My father and stepmother came into town Friday from Alabama (Ghost Creek Falls, if you want to check out their place on Facebook…it is fantastic).  We have had a wonderful, wonderful visit despite my recent misadventures.   We had ordered in Friday night and sat around visiting and catching up.  Our son was delighted by the fact that he got to go to his first Grandma’s house (my in-laws’ home) to sleep over with Granny and Granddaddy too – my parents were staying with Andy’s …so nice when they all get along!

Saturday was kind of drizzly so we stayed in and my stepmother made THE BEST broccoli-cheese soup and salad, with peach cobbler and brownies for dessert.  I think for the most part we visited and the kids played with Granny and Granddaddy.
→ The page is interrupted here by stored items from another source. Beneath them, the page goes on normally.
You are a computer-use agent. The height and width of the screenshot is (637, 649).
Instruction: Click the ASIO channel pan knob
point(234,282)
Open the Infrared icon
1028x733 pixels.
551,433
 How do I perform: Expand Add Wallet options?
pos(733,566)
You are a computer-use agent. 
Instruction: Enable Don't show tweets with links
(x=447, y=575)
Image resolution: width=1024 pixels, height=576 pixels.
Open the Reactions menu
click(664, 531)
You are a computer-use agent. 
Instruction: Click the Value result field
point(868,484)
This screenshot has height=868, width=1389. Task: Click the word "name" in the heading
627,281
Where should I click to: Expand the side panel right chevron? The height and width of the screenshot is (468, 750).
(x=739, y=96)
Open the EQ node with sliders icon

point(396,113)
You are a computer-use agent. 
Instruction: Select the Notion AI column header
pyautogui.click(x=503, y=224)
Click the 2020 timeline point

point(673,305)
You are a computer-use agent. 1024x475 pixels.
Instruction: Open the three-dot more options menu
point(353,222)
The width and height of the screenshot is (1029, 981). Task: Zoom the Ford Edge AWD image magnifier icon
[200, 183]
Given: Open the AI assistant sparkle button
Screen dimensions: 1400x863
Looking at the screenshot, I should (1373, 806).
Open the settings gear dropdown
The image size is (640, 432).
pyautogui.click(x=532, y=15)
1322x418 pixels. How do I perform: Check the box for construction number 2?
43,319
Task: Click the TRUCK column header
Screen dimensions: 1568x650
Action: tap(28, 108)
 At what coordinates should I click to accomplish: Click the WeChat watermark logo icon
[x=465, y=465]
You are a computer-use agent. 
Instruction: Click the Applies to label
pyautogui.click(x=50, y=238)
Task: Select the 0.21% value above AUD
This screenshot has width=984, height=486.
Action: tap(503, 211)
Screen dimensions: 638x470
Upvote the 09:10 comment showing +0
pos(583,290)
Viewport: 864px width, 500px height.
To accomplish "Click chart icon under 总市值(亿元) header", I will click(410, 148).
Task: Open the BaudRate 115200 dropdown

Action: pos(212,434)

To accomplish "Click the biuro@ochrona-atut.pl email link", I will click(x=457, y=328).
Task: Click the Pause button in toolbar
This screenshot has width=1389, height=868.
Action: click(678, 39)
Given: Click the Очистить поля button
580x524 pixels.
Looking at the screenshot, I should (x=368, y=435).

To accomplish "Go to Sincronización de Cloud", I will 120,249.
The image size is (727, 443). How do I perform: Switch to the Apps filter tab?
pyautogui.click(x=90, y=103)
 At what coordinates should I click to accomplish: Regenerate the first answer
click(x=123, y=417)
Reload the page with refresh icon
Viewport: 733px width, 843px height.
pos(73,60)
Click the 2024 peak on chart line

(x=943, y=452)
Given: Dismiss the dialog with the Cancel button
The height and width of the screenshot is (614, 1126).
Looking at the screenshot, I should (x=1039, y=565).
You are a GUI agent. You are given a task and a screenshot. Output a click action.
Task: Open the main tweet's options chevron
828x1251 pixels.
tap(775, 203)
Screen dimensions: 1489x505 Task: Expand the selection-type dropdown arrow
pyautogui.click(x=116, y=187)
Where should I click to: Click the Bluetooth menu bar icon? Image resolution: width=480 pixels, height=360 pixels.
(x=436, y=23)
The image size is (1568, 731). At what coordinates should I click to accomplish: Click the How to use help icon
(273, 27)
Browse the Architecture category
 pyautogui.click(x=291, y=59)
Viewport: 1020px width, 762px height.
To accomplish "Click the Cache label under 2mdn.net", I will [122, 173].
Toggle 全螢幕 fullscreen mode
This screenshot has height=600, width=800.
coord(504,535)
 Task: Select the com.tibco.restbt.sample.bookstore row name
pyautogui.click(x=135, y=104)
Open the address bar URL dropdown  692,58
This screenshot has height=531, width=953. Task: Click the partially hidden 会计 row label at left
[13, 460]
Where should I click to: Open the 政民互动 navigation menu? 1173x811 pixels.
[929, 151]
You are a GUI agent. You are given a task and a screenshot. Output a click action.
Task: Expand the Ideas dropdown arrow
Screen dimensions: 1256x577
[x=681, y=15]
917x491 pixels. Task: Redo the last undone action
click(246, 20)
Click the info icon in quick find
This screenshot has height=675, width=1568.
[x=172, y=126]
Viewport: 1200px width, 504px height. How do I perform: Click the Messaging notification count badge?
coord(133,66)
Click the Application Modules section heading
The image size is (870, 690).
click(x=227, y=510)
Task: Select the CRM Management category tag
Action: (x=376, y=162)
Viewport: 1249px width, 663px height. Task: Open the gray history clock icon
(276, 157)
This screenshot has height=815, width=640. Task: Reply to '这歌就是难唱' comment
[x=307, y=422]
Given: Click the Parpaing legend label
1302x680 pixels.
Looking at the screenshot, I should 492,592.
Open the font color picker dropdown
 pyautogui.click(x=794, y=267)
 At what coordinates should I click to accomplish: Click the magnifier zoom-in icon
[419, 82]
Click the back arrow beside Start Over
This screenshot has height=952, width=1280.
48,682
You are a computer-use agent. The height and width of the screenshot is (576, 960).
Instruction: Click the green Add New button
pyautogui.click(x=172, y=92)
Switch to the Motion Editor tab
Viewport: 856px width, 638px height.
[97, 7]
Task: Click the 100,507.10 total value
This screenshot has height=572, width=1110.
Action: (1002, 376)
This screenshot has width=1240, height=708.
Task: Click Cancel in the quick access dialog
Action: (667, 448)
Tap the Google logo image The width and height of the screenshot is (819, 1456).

Today was nicer – slightly.  No rain, but high 50s at best.  The day started off with what my son called a “donut party” – my father-in-law cooked bacon, sausage, scrambled eggs, two kinds of toast, and put out fruit.  After we filled up on that, the donuts and pastries were brought out…sigh.  It was fantastic.  We sat around catching up some more, and watching my daughter run around the fenced in back yard – one of the few places she can run freely so she ADORES it.  After that, my father and I went to the Children’s Museum in Portsmouth – a wonderful place to go and spend a couple of hours on a nippy day.  I sat and rocked in some rockers, took a couple of pictures, and read some books.  My son and father spent several hours exploring together.  We went home to a wonderful roast and vegetables, plus collards, English peas, and squash, plus the desserts from yesterday.  I swear from all of the eating today, I shouldn’t need to eat for a week, but it was so much fun to visit and have family time around the table.